Martha Quest

by Doris Lessing

Published November 1969

The opening book in the Nobel Prize for Literature winner’s `Children of Violence’ series tracing the life of Martha Quest from her childhood in colonial Africa to old age in post-nuclear Britain.

When we first meet Martha Quest, she is a girl of fifteen living with her parents on a poor African farm. She is eager for life and resentful of the deadening narrowness of home, and escapes to take a job as a typist in the local capital. Here, in the `big city’, she encounters the real life she was so eager to know and understand. As a picture of colonial life, `Martha Quest’ succeeds by the depth of its realism alone; but always at its centre is Martha, a sympathetic figure drawn with unrelenting objectivity.

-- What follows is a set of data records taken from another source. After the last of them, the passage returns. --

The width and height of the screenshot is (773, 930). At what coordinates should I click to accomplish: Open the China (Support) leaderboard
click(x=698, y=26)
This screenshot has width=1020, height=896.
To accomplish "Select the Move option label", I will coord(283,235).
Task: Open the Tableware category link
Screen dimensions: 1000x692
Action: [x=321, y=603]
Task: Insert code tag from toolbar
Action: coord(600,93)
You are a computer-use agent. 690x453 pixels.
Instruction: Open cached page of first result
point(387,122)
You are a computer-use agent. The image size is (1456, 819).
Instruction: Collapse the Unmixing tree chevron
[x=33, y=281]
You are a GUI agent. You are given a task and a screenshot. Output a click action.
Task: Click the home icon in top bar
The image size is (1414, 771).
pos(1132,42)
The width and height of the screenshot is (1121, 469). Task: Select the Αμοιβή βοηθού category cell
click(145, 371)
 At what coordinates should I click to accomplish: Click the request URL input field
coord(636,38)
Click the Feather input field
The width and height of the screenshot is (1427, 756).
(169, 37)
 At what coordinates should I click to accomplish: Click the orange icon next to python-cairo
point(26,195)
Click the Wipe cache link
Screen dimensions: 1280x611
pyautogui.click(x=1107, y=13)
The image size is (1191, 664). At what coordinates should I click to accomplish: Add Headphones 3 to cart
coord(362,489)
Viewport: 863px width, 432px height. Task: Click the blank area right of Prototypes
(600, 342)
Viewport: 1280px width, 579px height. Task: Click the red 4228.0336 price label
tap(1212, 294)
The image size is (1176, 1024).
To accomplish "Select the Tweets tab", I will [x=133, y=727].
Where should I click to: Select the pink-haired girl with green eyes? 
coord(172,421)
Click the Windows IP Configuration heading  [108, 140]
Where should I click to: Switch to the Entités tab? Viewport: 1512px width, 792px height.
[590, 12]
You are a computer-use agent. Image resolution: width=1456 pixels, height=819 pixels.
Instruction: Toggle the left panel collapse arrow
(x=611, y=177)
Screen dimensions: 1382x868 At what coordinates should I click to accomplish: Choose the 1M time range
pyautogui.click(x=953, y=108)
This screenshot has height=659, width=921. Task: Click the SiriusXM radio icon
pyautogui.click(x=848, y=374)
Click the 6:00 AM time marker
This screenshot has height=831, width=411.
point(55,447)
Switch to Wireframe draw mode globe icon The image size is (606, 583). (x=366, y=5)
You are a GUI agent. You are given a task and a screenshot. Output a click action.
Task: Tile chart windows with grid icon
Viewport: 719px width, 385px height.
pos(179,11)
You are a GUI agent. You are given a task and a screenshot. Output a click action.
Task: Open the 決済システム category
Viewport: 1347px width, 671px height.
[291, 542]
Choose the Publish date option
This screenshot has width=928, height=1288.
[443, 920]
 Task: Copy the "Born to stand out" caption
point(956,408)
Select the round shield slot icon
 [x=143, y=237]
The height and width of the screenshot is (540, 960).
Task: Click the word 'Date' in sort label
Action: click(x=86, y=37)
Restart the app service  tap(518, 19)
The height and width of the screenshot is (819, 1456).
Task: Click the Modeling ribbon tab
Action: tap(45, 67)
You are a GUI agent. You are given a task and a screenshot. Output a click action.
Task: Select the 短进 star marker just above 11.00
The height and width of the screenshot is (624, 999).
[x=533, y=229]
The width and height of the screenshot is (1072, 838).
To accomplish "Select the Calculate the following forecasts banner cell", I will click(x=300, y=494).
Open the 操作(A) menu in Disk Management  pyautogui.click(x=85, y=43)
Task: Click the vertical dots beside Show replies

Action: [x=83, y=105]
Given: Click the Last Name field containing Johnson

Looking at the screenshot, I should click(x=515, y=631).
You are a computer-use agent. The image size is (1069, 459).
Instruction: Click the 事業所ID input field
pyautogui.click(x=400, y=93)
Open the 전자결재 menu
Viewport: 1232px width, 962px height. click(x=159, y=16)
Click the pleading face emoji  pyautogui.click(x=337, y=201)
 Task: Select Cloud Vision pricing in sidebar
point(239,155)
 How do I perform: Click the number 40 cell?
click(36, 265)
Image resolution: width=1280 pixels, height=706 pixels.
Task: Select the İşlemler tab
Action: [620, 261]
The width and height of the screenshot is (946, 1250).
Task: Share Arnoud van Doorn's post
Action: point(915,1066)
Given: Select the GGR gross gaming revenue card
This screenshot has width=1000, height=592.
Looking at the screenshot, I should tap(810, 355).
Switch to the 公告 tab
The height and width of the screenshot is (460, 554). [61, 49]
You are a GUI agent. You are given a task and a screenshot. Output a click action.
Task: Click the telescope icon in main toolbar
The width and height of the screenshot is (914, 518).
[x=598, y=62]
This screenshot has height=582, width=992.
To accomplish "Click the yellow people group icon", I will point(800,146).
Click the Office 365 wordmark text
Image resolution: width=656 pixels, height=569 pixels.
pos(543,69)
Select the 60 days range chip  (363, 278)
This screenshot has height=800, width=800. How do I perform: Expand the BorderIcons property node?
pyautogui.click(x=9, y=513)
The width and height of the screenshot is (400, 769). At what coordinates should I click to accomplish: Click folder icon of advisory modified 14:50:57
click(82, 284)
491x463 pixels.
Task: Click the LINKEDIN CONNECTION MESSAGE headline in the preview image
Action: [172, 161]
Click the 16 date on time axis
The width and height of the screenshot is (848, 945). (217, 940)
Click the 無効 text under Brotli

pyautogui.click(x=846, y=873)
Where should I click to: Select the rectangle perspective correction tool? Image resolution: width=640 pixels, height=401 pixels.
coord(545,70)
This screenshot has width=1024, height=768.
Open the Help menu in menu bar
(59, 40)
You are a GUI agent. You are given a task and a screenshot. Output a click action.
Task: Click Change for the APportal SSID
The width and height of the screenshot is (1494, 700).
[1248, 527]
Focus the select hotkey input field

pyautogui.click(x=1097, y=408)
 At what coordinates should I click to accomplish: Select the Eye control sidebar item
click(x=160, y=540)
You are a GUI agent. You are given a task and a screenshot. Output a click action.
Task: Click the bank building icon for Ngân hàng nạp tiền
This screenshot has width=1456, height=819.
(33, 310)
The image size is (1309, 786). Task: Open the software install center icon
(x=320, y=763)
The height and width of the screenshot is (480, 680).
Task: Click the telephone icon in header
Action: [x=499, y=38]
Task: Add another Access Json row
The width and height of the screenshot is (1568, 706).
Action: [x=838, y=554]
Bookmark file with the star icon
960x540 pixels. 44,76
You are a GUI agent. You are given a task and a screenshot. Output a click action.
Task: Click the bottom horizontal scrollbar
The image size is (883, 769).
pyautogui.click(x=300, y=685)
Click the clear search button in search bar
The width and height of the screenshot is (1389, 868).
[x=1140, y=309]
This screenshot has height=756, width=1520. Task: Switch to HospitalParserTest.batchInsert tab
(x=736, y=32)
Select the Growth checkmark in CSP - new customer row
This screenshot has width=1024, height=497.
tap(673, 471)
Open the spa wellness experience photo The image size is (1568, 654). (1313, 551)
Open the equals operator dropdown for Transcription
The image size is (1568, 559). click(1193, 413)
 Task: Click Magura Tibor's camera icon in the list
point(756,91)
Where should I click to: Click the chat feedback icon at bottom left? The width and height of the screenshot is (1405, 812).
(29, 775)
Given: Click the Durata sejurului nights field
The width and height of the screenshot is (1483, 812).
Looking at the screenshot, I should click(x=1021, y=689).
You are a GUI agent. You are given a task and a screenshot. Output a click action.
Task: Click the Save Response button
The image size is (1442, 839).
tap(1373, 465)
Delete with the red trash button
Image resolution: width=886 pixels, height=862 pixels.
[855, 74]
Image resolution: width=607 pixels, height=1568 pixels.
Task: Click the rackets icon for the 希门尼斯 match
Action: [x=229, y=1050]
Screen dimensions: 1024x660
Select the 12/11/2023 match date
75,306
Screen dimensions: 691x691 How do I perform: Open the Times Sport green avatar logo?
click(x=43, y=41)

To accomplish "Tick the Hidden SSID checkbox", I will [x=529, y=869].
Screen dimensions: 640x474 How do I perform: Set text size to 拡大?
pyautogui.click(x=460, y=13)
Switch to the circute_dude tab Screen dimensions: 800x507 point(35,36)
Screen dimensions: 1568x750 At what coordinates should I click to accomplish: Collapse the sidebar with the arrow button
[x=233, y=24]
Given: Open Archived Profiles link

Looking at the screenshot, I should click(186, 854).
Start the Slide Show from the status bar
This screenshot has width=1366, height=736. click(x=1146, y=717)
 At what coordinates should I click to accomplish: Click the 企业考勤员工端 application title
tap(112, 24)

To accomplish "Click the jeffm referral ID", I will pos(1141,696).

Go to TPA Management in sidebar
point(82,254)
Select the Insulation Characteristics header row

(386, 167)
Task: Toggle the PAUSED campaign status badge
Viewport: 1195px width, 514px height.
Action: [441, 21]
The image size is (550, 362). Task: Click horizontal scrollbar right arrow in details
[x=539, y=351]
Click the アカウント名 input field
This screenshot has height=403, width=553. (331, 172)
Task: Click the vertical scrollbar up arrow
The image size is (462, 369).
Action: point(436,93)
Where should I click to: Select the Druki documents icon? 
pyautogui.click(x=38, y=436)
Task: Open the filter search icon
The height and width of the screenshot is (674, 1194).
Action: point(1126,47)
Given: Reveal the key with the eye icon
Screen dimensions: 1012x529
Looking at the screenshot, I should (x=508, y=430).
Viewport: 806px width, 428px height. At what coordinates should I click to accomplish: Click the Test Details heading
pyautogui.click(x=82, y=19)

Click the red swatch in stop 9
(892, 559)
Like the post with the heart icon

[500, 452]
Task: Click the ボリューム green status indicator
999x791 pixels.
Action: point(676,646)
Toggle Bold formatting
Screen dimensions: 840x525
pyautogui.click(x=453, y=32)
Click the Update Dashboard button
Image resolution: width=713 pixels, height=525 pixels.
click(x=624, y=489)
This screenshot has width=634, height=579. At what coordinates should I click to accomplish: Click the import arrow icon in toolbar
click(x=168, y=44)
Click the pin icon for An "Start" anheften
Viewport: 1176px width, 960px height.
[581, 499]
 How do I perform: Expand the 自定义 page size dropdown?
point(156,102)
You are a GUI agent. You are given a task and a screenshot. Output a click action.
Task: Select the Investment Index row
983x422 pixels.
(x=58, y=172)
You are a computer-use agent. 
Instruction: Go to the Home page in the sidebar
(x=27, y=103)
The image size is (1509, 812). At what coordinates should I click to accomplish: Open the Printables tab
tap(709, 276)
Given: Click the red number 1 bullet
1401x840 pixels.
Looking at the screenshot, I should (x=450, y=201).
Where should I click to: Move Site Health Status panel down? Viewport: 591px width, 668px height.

Martha’s Africa is Doris Lessing’s Africa: the restrictive life of the farm; the atmosphere of racial fear and antagonism; the superficial sophistication of the city. And both Martha and Lessing are Children of Violence: the generation that was born of one world war and came of age in another, whose abrasive relationships with their parents, with one another, and with society are laid bare brilliantly by a writer who understands them better than any other.


The Golden Notebook

by Doris Lessing

Published 17 April 1972

The landmark novel of the Sixties - a powerful account of a woman searching for her personal, political and professional identity while facing rejection and betrayal.

In 1950s London, novelist Anna Wulf struggles with writer's block. Divorced with a young child, and fearful of going mad, Anna records her experiences in four coloured notebooks: black for her writing life, red for political views, yellow for emotions, blue for everyday events. But it is a fifth notebook - the golden notebook - that finally pulls these wayward strands of her life together.

Widely regarded as Doris Lessing's masterpiece and one of the greatest novels of the twentieth century, 'The Golden Notebook' is wry and perceptive, bold and indispensable.